The performance of the model itself has a great influence on the water body extraction results. The SVM, RF, U-Net and MobileNetV2 models used in this paper have different structures and performances. SVM and RF are the classic models of machine learning, and their advantages and disadvantages are obvious. The SVM model can deal with high-dimensional data well, but it is sensitive to missing data. Therefore, water bodies with obvious characteristics can be extracted in each image, although the accuracy cannot be guaranteed for complex water bodies. The RF model has a strong antinoise ability and can deal with missing data. The extraction effect in each image is relatively stable, although in complex scenes, it will also fall into overfitting, resulting in reduced model test accuracy.
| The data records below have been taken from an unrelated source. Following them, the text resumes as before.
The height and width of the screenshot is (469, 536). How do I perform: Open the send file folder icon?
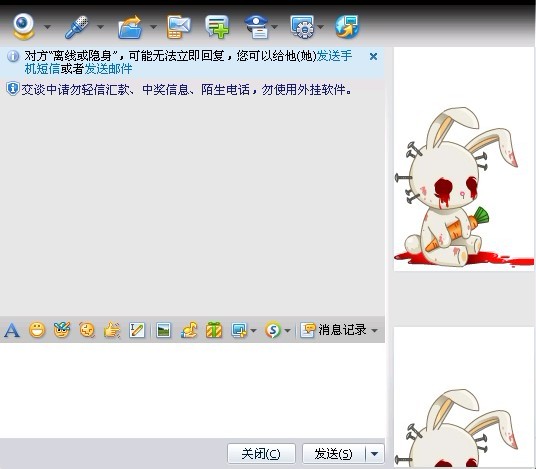click(x=130, y=27)
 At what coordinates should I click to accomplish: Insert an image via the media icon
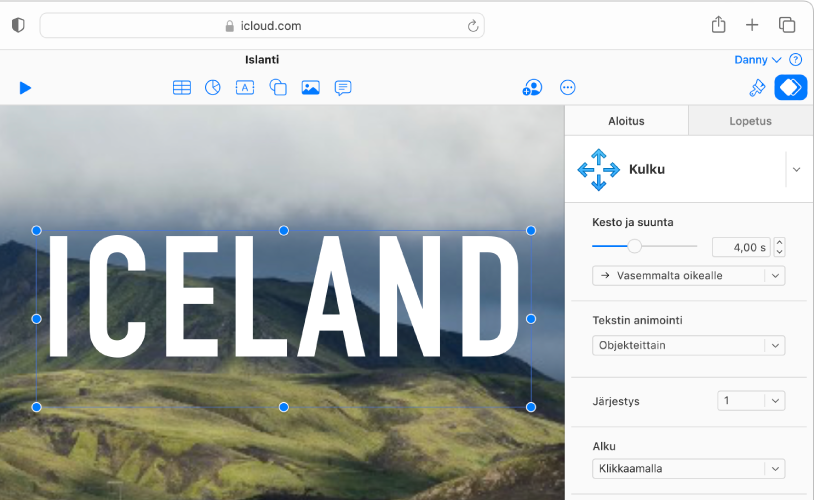[x=311, y=88]
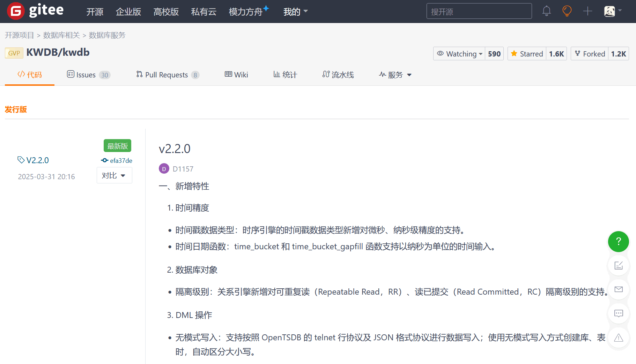Open the user avatar menu in header
Screen dimensions: 636x364
(x=613, y=11)
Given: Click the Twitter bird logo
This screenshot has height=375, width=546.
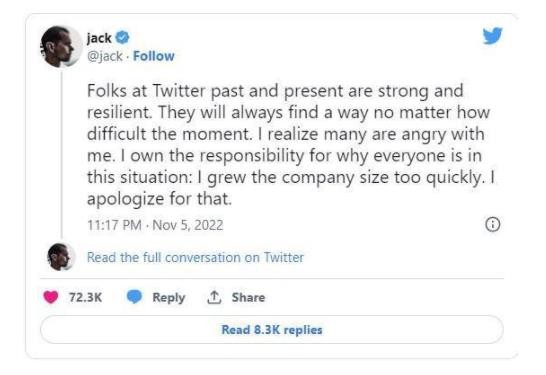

As deep learning algorithms, U-Net and MobileNetV2 have significant advantages for complex, large-scale data processing. However, under the complex background of mixed ground objects and dark objects with more similar spectral characteristics, insufficient feature extraction will occur. It is necessary to further improve or innovate the network structure of feature extraction to enhance the feature extraction ability. In the future, by combining GIS spatial analysis technology or other data sources, the recognition ability of mixed water bodies and small-area water bodies in complex scenes could be enhanced.
6. Conclusions
In this paper, we applied the lightweight network MobileNetV2 to extract the water bodies from GF-2, Worldview-2 and UAV images. The results show that the F1-score and Kappa of the water body extraction results of the MobileNetV2 model were higher than those of the SVM, RF and U-Net models, which were 0.75 and 0.72 for GF-2, 0.86 and 0.85 for Worldview-2, 0.98 and 0.98 for UAV, respectively. Our model improves the difficulty of feature extraction in traditional methods and is less affected by interferential features such as irrigated farmland, shadows and buildings. Moreover, this method uses much less parameters, calculation and training time than U-Net model, which greatly improved the efficiency of algorithm. In order to verify the generalization ability of the MobileNetV2 model, we respectively selected the areas with more cultivated land, building facilities, shadows and complex water bodies from these three sensor images. The results show that our model still maintains high extraction accuracies, and the F1-score and Kappa were 0.64 and 0.61 for GF-2, 0.82 and 0.81 for Worldview-2, 0.98 and 0.98 for UAV, respectively. Additionally, we analyzed the influence of different spatial resolution images from multiple sensors. It reveals that MobileNetV2 model could achieve higher accuracy in water body extraction by training with only the higher spatial resolution sample data, or training with the combination of lower and higher spatial resolution images, according to the existed remote sensing images. For the purpose of applying MobileNetV2 model to mixed and small area water bodies, we will further improve the feature extraction structure in this network and combine it with GIS spatial analysis technology.